Thatcher Colt hesitated a moment and an almost embarrassed note crept into his voice when he answered:

"Well, Tony—ever since that spook show we had here the other night, I've been restless—and a little sleepless. I didn't believe in the séance, of course, and yet I wondered if I had any right to ignore such a message without investigation. You see?"

"Sure, I see," I whispered, not to arouse Betty. "I felt a little that way myself. What did you do?"

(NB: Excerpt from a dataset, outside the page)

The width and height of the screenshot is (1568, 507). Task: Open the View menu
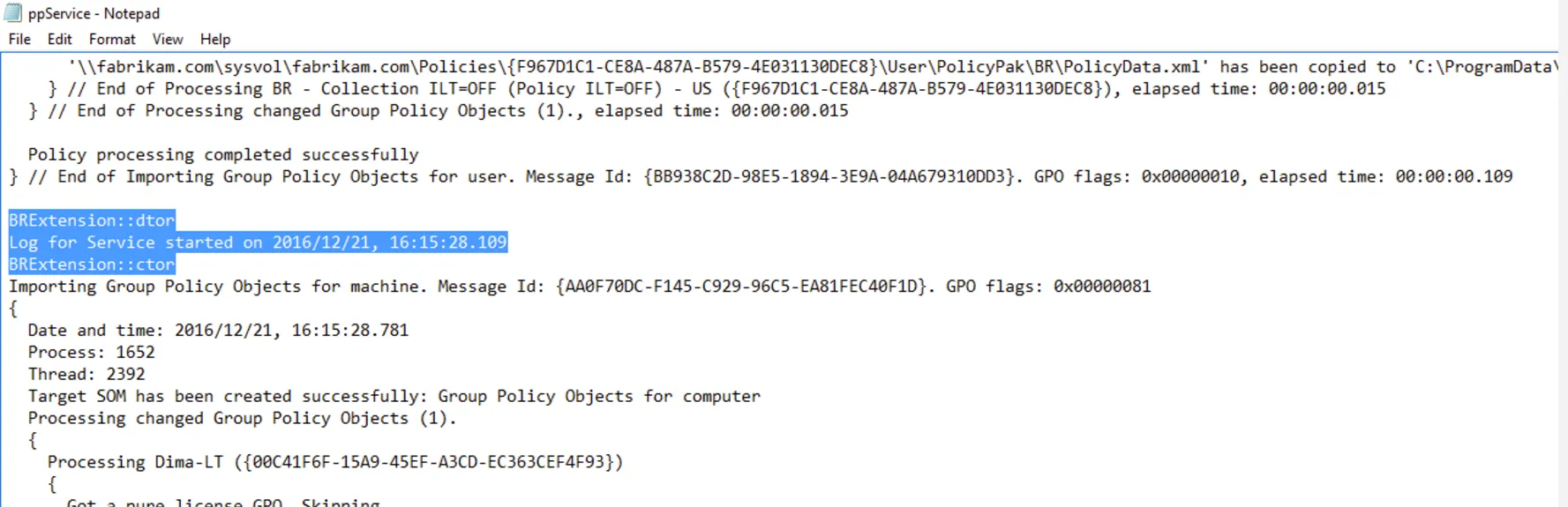pos(167,40)
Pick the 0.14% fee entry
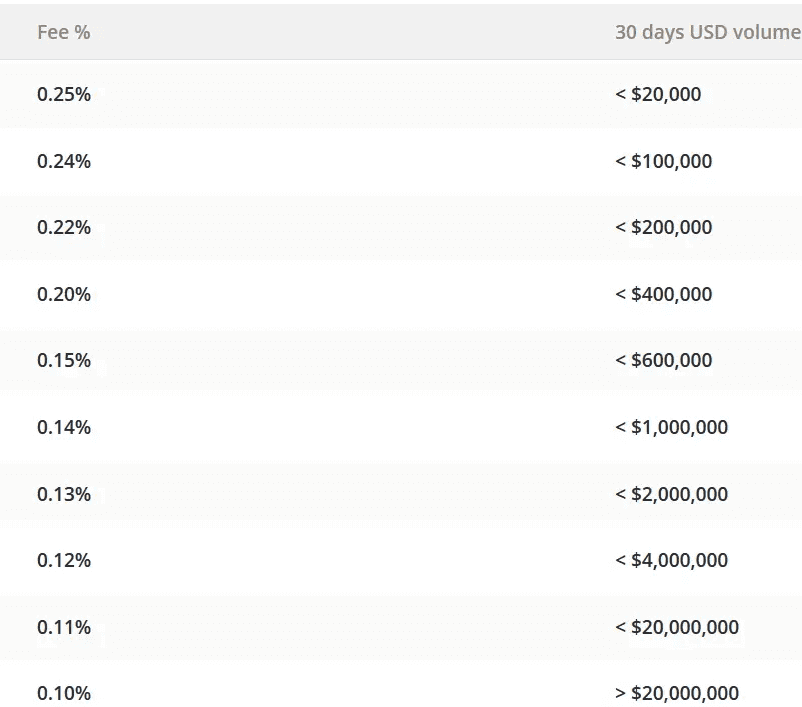Screen dimensions: 802x707 pos(64,427)
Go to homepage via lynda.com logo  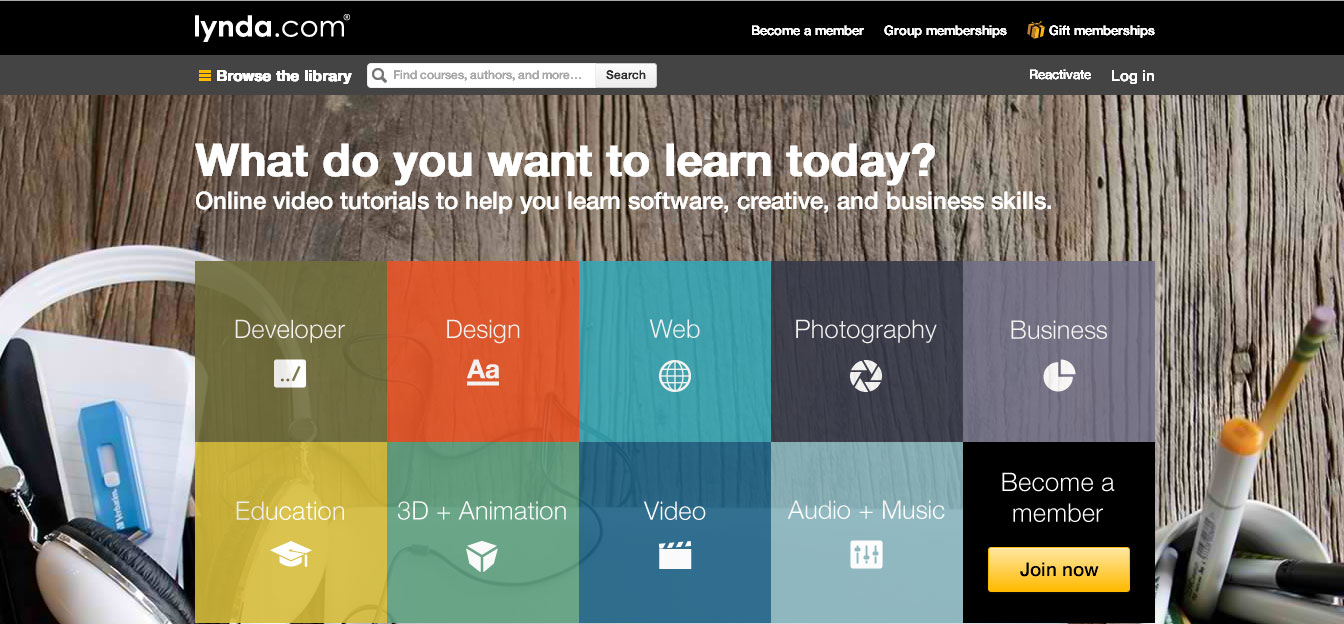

"Well, naturally, I inquired at the Bureau of Missing Persons first. No report of a girl named Madeline missing."

"Hmpf!"

"Exactly. Then I looked up the location at Fairland Beach—and I sent three men from the emergency service division down there after nightfall. That was just to be circumspect—I didn't want the papers full of this."

"No. Did the emergency men find anything?"

"They have just telephoned me from Bellevue dock. Yes, they did find something—a box—filled with human bones."

"Good God!"

"Something like that, I suppose. They are bringing the remains up to my library."

"I'll be there in forty-five minutes," I promised. As I sprang to the cold floor, a muffled voice came from the quilts and coverlets of my wife's bed. I promised not to drive more than sixty-five miles an hour and so I got dressed, kissed Betty, and started off on my lonely drive into town. It was the end of any personal life for Colt or myself until a vicious, hideous mystery in human behaviour was made known.